### Exercise details
In the entries that follow, find the line containing "[Aller vers la page d'accueil] (31, 15)", then output exactly every line from the first through that one.

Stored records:
○ ○ ○ ○ ○
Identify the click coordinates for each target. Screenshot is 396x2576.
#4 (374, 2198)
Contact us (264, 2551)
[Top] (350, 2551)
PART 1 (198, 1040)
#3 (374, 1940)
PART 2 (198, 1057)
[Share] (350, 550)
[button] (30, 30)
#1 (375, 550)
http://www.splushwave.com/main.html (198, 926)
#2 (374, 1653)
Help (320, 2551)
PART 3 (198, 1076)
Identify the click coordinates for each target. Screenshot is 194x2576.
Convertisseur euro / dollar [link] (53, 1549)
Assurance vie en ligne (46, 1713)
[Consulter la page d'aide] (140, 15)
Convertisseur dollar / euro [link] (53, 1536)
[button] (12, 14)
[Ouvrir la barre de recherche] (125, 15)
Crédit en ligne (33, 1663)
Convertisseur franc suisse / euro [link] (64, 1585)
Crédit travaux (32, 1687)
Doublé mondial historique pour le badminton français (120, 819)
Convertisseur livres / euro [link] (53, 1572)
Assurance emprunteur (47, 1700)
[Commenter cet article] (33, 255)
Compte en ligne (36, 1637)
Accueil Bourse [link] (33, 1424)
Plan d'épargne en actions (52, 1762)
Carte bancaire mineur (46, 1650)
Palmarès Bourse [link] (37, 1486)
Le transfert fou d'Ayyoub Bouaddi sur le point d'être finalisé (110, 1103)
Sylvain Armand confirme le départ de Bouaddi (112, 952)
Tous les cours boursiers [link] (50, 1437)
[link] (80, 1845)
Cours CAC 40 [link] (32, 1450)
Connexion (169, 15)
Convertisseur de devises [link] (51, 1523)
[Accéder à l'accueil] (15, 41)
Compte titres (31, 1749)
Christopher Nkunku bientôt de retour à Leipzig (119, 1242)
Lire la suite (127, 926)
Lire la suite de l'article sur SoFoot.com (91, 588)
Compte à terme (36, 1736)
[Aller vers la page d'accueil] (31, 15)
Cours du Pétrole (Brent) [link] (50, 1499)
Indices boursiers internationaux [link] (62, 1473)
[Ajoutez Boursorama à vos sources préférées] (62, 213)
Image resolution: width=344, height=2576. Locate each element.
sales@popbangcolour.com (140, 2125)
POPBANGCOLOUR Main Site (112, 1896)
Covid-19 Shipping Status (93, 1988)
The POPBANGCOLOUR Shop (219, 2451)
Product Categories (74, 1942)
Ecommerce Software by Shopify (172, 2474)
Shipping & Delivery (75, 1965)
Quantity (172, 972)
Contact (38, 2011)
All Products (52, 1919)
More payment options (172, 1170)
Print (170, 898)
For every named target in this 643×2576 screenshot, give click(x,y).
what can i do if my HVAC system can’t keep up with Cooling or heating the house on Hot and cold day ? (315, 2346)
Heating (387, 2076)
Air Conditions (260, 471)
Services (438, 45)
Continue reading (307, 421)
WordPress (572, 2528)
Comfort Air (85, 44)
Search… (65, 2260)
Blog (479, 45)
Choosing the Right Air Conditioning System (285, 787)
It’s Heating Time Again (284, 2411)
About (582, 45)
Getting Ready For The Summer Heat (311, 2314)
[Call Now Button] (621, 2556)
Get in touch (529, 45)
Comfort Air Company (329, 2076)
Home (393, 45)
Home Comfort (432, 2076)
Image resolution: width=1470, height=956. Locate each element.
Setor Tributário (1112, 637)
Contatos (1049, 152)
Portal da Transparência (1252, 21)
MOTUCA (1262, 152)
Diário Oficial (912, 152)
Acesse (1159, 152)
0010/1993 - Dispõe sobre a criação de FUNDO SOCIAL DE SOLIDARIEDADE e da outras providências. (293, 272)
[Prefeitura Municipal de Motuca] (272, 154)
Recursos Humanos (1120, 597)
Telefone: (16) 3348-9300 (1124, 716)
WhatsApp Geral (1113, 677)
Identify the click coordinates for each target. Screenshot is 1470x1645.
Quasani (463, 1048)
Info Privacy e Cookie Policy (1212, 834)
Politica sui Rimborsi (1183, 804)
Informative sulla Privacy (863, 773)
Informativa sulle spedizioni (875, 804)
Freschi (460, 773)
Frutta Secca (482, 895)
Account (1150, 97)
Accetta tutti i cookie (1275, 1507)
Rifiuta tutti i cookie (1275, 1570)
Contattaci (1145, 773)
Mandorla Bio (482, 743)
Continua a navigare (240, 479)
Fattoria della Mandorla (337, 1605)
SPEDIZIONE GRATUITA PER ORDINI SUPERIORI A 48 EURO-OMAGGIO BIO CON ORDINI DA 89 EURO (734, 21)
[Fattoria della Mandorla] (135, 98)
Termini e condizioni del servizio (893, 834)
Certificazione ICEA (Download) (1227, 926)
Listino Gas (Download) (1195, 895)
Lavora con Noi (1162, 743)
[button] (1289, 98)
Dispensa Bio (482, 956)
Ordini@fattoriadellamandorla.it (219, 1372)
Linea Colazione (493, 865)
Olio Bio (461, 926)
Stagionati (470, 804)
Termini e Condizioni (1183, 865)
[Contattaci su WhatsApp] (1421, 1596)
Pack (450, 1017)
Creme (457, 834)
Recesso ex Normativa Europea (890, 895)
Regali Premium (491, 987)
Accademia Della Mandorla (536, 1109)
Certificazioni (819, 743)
○ ○ ○ ○ ○
### Output
Identify the click coordinates for each target. Screenshot is 396x2576.
#4 (374, 2198)
Contact us (264, 2551)
[Top] (350, 2551)
PART 1 (198, 1040)
#3 (374, 1940)
PART 2 (198, 1057)
[Share] (350, 550)
[button] (30, 30)
#1 (375, 550)
http://www.splushwave.com/main.html (198, 926)
#2 (374, 1653)
Help (320, 2551)
PART 3 (198, 1076)
Identify the click coordinates for each target. Screenshot is 194x2576.
Convertisseur euro / dollar [link] (53, 1549)
Assurance vie en ligne (46, 1713)
[Consulter la page d'aide] (140, 15)
Convertisseur dollar / euro [link] (53, 1536)
[button] (12, 14)
[Ouvrir la barre de recherche] (125, 15)
Crédit en ligne (33, 1663)
Convertisseur franc suisse / euro [link] (64, 1585)
Crédit travaux (32, 1687)
Doublé mondial historique pour le badminton français (120, 819)
Convertisseur livres / euro [link] (53, 1572)
Assurance emprunteur (47, 1700)
[Commenter cet article] (33, 255)
Compte en ligne (36, 1637)
Accueil Bourse [link] (33, 1424)
Plan d'épargne en actions (52, 1762)
Carte bancaire mineur (46, 1650)
Palmarès Bourse [link] (37, 1486)
Le transfert fou d'Ayyoub Bouaddi sur le point d'être finalisé (110, 1103)
Sylvain Armand confirme le départ de Bouaddi (112, 952)
Tous les cours boursiers [link] (50, 1437)
[link] (80, 1845)
Cours CAC 40 [link] (32, 1450)
Connexion (169, 15)
Convertisseur de devises [link] (51, 1523)
[Accéder à l'accueil] (15, 41)
Compte titres (31, 1749)
Christopher Nkunku bientôt de retour à Leipzig (119, 1242)
Lire la suite (127, 926)
Lire la suite de l'article sur SoFoot.com (91, 588)
Compte à terme (36, 1736)
[Aller vers la page d'accueil] (31, 15)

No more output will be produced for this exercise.